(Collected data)

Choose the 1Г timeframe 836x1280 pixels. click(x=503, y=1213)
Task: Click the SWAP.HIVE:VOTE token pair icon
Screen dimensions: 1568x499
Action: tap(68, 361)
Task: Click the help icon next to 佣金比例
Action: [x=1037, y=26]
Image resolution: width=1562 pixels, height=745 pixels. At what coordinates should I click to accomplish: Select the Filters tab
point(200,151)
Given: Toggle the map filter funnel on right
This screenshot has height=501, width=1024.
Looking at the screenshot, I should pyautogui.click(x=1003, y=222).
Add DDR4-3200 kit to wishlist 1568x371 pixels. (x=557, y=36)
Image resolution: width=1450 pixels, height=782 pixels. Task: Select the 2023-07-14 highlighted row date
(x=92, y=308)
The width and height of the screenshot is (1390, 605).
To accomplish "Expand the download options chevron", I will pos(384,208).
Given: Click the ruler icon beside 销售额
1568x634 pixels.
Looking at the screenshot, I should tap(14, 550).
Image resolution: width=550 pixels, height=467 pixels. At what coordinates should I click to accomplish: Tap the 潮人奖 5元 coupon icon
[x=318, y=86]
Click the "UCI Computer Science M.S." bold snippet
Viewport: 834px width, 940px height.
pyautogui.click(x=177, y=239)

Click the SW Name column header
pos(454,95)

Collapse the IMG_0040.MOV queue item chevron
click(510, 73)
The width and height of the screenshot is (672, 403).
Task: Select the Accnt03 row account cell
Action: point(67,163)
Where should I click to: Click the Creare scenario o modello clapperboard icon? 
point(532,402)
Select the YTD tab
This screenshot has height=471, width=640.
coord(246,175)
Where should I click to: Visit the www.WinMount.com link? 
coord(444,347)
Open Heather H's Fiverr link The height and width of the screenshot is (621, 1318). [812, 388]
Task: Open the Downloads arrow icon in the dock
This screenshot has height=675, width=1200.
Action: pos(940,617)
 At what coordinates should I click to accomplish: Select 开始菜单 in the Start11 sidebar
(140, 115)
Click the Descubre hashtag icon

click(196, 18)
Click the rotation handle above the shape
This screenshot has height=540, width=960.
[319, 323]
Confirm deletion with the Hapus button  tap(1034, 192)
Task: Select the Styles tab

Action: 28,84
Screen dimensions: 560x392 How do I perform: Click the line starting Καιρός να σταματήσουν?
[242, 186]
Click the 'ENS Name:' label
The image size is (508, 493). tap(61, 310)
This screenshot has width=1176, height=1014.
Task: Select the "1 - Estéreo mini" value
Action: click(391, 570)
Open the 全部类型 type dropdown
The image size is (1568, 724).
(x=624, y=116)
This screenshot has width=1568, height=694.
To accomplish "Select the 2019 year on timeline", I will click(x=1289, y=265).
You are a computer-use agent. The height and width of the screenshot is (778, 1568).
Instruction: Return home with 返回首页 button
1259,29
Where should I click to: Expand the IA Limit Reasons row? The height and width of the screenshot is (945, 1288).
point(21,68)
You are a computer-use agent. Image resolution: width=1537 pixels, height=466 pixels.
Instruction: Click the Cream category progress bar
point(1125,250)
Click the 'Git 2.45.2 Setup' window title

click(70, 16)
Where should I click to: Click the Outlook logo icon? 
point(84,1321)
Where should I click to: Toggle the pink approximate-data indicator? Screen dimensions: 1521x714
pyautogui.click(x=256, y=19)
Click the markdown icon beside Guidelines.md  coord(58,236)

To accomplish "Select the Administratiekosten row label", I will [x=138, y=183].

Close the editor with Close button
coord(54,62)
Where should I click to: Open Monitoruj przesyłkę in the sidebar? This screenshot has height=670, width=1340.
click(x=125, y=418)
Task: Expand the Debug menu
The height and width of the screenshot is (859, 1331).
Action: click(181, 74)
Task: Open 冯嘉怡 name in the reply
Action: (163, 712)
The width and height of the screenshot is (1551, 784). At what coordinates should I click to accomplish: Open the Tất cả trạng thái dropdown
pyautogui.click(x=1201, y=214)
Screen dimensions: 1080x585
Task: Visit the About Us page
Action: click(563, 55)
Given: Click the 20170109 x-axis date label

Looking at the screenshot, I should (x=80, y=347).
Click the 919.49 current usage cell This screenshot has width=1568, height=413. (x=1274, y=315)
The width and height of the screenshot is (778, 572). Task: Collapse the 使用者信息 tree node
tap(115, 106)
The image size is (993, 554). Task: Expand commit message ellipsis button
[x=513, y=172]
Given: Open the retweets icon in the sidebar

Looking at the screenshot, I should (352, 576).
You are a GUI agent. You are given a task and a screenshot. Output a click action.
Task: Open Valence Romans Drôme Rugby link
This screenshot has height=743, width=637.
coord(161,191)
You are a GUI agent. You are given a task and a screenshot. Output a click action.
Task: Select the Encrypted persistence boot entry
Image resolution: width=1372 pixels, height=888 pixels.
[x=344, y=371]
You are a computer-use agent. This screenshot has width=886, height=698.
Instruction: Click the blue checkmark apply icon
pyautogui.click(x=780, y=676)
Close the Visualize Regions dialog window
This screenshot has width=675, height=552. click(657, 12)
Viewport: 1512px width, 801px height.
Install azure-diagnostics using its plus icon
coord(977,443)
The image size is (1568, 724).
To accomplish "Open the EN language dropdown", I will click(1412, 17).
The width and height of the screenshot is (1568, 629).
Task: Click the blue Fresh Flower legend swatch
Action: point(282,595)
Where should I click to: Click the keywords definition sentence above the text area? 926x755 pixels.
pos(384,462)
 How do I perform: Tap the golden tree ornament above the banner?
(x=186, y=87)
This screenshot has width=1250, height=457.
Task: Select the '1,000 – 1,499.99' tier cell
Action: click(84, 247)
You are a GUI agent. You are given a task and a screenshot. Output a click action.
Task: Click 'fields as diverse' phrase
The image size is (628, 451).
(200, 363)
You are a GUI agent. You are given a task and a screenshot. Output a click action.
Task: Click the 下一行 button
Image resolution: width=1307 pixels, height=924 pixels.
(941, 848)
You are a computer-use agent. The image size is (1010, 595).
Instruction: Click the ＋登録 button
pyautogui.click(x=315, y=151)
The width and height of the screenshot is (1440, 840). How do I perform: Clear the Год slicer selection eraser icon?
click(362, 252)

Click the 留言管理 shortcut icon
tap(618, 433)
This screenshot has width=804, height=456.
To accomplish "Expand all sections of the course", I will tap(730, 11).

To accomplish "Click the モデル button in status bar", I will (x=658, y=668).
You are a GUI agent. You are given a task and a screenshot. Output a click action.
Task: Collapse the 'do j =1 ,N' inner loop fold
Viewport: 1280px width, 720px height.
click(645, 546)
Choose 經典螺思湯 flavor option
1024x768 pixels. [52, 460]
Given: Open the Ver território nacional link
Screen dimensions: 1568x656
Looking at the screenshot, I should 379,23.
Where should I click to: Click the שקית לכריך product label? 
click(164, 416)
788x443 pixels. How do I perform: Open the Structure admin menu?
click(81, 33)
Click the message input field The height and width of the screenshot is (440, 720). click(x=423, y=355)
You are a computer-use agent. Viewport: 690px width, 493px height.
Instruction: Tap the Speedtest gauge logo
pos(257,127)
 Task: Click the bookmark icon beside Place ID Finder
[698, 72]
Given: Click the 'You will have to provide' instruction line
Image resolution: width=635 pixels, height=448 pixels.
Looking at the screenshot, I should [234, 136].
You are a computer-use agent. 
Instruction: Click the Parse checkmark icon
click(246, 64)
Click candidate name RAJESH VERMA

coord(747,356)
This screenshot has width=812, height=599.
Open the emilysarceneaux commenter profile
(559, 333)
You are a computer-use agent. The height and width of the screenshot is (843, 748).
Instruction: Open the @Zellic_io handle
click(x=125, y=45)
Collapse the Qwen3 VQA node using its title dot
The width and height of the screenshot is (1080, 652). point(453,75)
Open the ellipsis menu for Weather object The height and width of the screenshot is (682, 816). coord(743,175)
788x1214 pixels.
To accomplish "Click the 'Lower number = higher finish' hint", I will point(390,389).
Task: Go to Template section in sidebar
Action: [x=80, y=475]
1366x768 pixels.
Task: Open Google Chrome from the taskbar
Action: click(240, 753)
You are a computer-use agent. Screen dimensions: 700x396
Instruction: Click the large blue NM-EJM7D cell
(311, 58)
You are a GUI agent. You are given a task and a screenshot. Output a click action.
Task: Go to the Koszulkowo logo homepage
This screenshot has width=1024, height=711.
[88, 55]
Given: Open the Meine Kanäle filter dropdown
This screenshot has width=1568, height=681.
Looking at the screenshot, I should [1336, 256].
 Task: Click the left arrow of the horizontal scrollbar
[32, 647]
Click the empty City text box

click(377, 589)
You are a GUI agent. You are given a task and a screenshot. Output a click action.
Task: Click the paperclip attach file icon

Action item: Starting at the line that holds "Task: Click the bookmark", set down each line exactly through the last line of the records above, and no others.

Solution to the exercise:
 Task: Click the bookmark icon beside Place ID Finder
[698, 72]
Given: Click the 'You will have to provide' instruction line
Image resolution: width=635 pixels, height=448 pixels.
Looking at the screenshot, I should [234, 136].
You are a computer-use agent. 
Instruction: Click the Parse checkmark icon
click(246, 64)
Click candidate name RAJESH VERMA

coord(747,356)
This screenshot has width=812, height=599.
Open the emilysarceneaux commenter profile
(559, 333)
You are a computer-use agent. The height and width of the screenshot is (843, 748).
Instruction: Open the @Zellic_io handle
click(x=125, y=45)
Collapse the Qwen3 VQA node using its title dot
The width and height of the screenshot is (1080, 652). point(453,75)
Open the ellipsis menu for Weather object The height and width of the screenshot is (682, 816). coord(743,175)
788x1214 pixels.
To accomplish "Click the 'Lower number = higher finish' hint", I will point(390,389).
Task: Go to Template section in sidebar
Action: [x=80, y=475]
1366x768 pixels.
Task: Open Google Chrome from the taskbar
Action: click(240, 753)
You are a computer-use agent. Screen dimensions: 700x396
Instruction: Click the large blue NM-EJM7D cell
(311, 58)
You are a GUI agent. You are given a task and a screenshot. Output a click action.
Task: Go to the Koszulkowo logo homepage
This screenshot has width=1024, height=711.
[88, 55]
Given: Open the Meine Kanäle filter dropdown
This screenshot has width=1568, height=681.
Looking at the screenshot, I should [1336, 256].
 Task: Click the left arrow of the horizontal scrollbar
[32, 647]
Click the empty City text box

click(377, 589)
You are a GUI agent. You are given a task and a screenshot. Output a click action.
Task: Click the paperclip attach file icon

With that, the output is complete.